Question

Please no dumb answers. I really do need help. And correct answers.

f(x)=-32(2)^(x-3)+3 find the y-intercept?

What is the exponential form of the logarithmic equation?
4=log0.80.4096

What is the value of the logarithm?
log(750)

Round the answer to the nearest thousandth.
Solve the logarithmic equation.
y=log40.25

Answer 1

y intercept is where x=0

so
-32(2^-3)+3
-32(1/(2^3))+3
-32(1/8)+3
-4+3
-1
yint is (0,-1)



log thing

assuming you meant
`4=log_(0.80)(0.4096)` (because I can't read what that is supposed to be )
remember that
`a=log_b(c)` tarnalsates to
`b^a=c` so den

`4=log_(0.80)(0.4096)` means
`4^(0.4096)=0.80`





log(750)
when no base is mentinoed, assume base of 10
I would just use my calculator tho

`log_(10)(750)=?`
translate

`10^?=750`
I do know that 2<?<3 tho, that's all I know
if we did use a calculator then the aproxamate value is 2.875






y=log40.25
10^y=40.25
know taht 1<y<2
dunno what else
sorry
if we use calcualtor it's about 1.604

Answer 2

1. y-intercept is -1.

2. Exponential form is
`0.80^(4)=0.4096`.

3. 2.875

4. y = 0.873

Explanation:

1. We have the function
`f(x) = -32 * 2^(x-3) +3`.

Now as we know that y-intercept is the point where the line cuts y-axis i.e. x=0.

So, x=0 in the
`f(x) = -32 * 2^(x-3) +3` gives,

`f(x) = -32 * 2^(0-3) +3`

i.e.
`f(x) = (-32)/(2^(3))+3`

i.e.
`f(x) = (-32)/(8)+3`

i.e.
`f(x) = -4+3`

i.e.
`f(x) = -1`

So, the y-intercept of this function is -1.

2. We have,
`4=log_0.80(0.4096)`

As,
`a=\log_(b)c` implies
`b^(a)=c`.

Therefore,
`4=\log_(0.80)0.4096` implies
`0.80^(4)=0.4096`.

Hence, the exponential form is
`0.80^(4)=0.4096`.

3. We have to find the value of log(750).

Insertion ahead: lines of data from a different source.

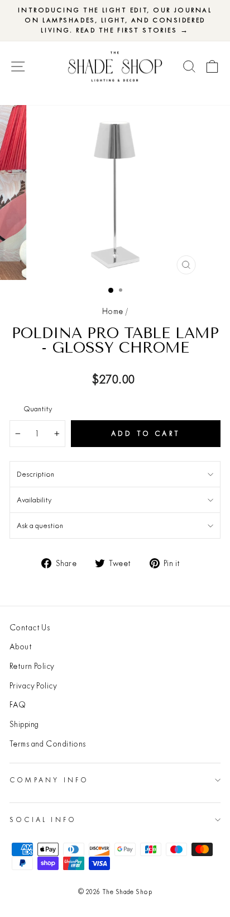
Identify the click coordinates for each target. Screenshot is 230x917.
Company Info (49, 780)
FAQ (17, 705)
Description (35, 473)
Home (112, 311)
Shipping (24, 724)
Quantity (37, 408)
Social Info (42, 819)
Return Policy (32, 666)
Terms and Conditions (47, 744)
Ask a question (40, 525)
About (20, 647)
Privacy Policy (33, 686)
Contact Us (29, 628)
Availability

As no base is given, we assume the base to be 10.

So,
`\log_(10)750` = 2.875.

4. We have,
`y=log_40(25)`

Again using, As,
`a=\log_(b)c` implies
`b^(a)=c`.

We have, As,
`y=\log_(40)25` implies
`40^(y)=25`

i.e.
`y * \log40 = \log25`

i.e. y = 0.87258905175

Rounding to nearest thousand gives y = 0.873.